Tribunal Administratif de Grenoble — Décision N° TA38-2513780

mercredi 14 janvier 2026

JuridictionTribunal Administratif de Grenoble
SectionTribunal Administratif de Grenoble
N° DossierTA38-2513780
TypeDécision
RecoursExcès de pouvoir
Avocat requérantMATHIS

Résumé IA

Le Tribunal administratif de Grenoble, saisi sur le fondement de l'article L. 521-4 du code de justice administrative, a été amené à statuer sur la demande de Mme A... visant à obtenir l'exécution d'une précédente ordonnance du 19 décembre 2025. Cette ordonnance enjoignait à la préfète de l'Isère de lui délivrer une attestation de prolongation d'instruction l'autorisant à travailler, mesure qui n'avait pas été exécutée. Le juge des référés a fait droit à la demande en prescrivant à nouveau cette délivrance sous astreinte de 50 euros par jour de retard, dans un délai de huit jours. Il a en revanche rejeté la demande de frais de justice présentée par la requérante.

Texte intégral

Vu la procédure suivante :

Par une ordonnance n°2513274 du 19 décembre 2025, le juge des référés du tribunal administratif de Grenoble a enjoint à la préfète de l’Isère de délivrer à Mme A..., dans le délai de cinq jours à compter de la notification de la présente ordonnance, une attestation de prolongation d’instruction l’autorisant à travailler.

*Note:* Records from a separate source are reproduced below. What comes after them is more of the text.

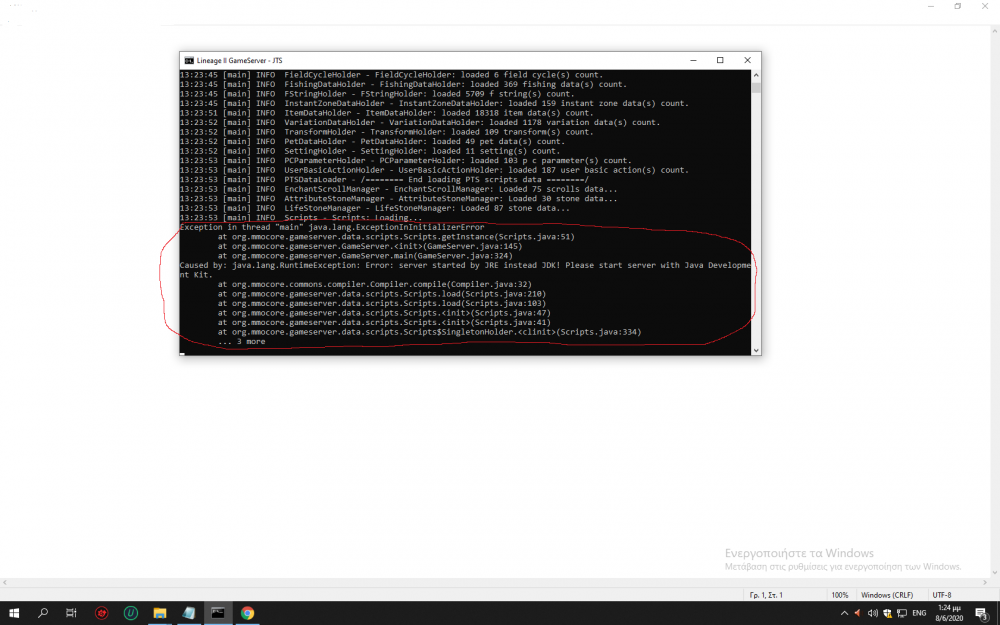The image size is (1000, 625).
Task: Switch to Notepad in the taskbar
Action: coord(189,612)
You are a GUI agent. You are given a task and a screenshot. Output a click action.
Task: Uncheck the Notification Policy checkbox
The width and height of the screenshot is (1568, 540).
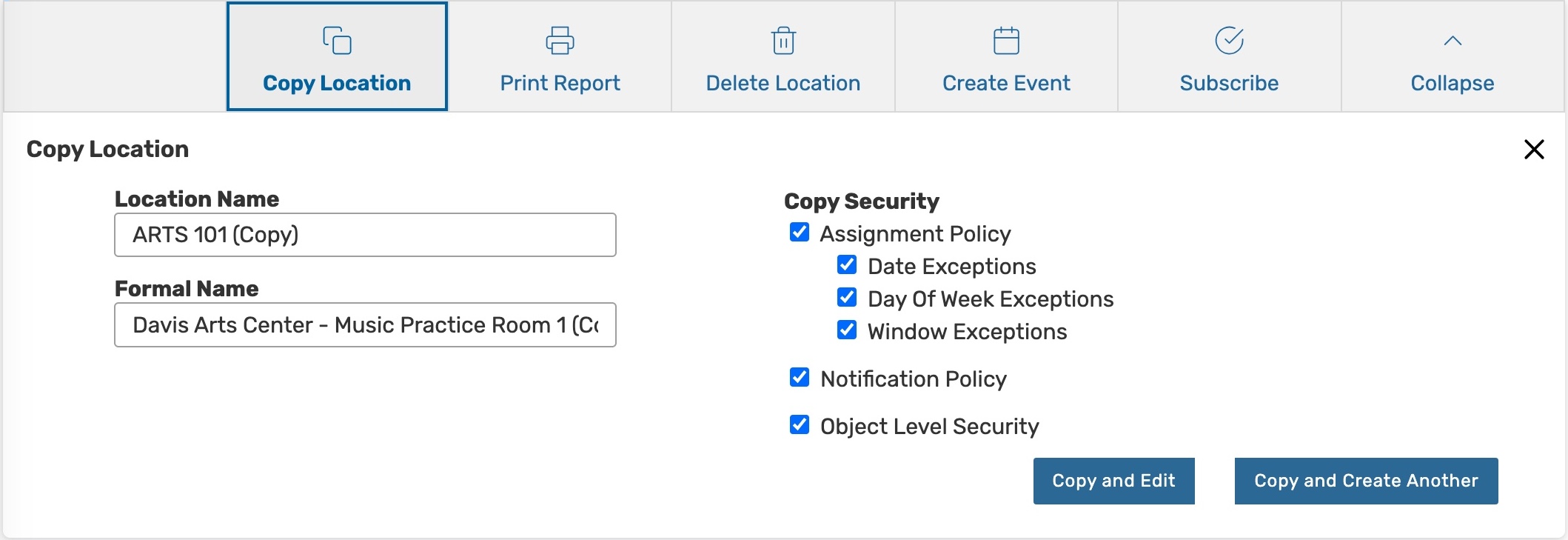(800, 378)
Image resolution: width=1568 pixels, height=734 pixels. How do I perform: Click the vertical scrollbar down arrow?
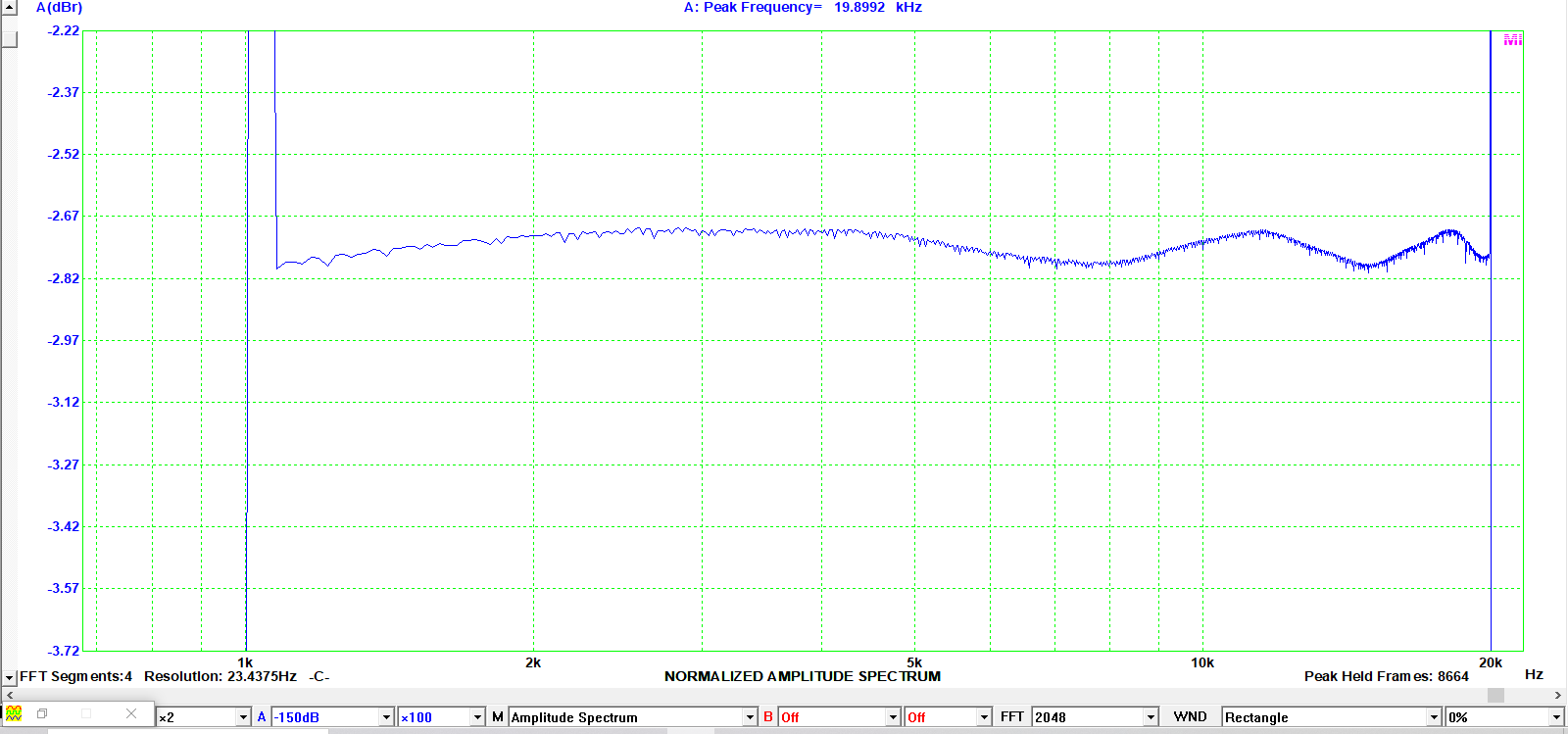point(9,677)
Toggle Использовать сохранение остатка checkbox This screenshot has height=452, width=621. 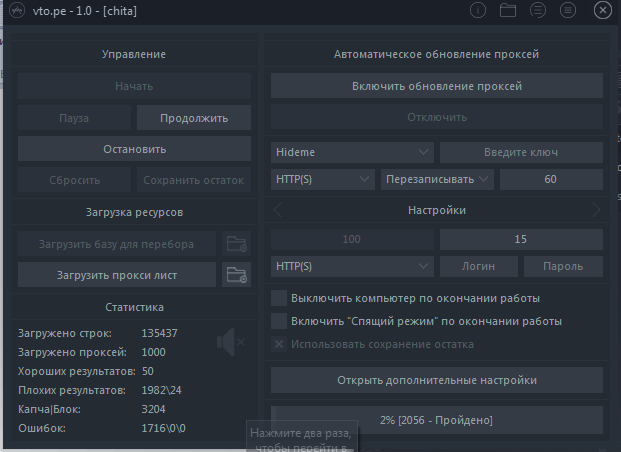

Par une requête enregistrée le 31 décembre 2025, Mme A..., représentée par Me Mathis, demande au juge des référés, sur le fondement de l’article L. 521-4 du code de justice administrative :

1°) d’enjoindre à la préfète de l’Isère de lui délivrer une autorisation de prolongation d’instruction l’autorisant à travailler dans un délai de 24 heures à compter de la notification de l’ordonnance à intervenir, sous astreinte de 200 euros par jour de retard ;

2°) de mettre à la charge de l’Etat la somme de 1 500 euros sur le fondement de l’article L. 761-1 du code de justice administrative.

Elle soutient que depuis l’ordonnance du 19 décembre 2025 aucun document permettant de justifier son séjour et l’autorisant à travailler ne lui a été délivré.

Vu les autres pièces du dossier ;

Vu le code de justice administrative.

Le président du tribunal a désigné M. Savouré, vice-président, en application des dispositions de l’article L. 511-2 du code de justice administrative.

Les parties ont été régulièrement averties du jour de l’audience.

Le rapport de M. Savouré, juge des référés, a été entendu au cours de l’audience publique, les parties n’étant ni présentes ni représentées.

La clôture d’instruction a été prononcée à l’issue de l’audience.

Considérant ce qui suit :

Aux termes de l’article L. 521-4 du code de justice administrative : « Saisi par toute personne intéressée, le juge des référés peut, à tout moment, au vu d’un élément nouveau, modifier les mesures qu’il avait ordonnées ou y mettre fin ».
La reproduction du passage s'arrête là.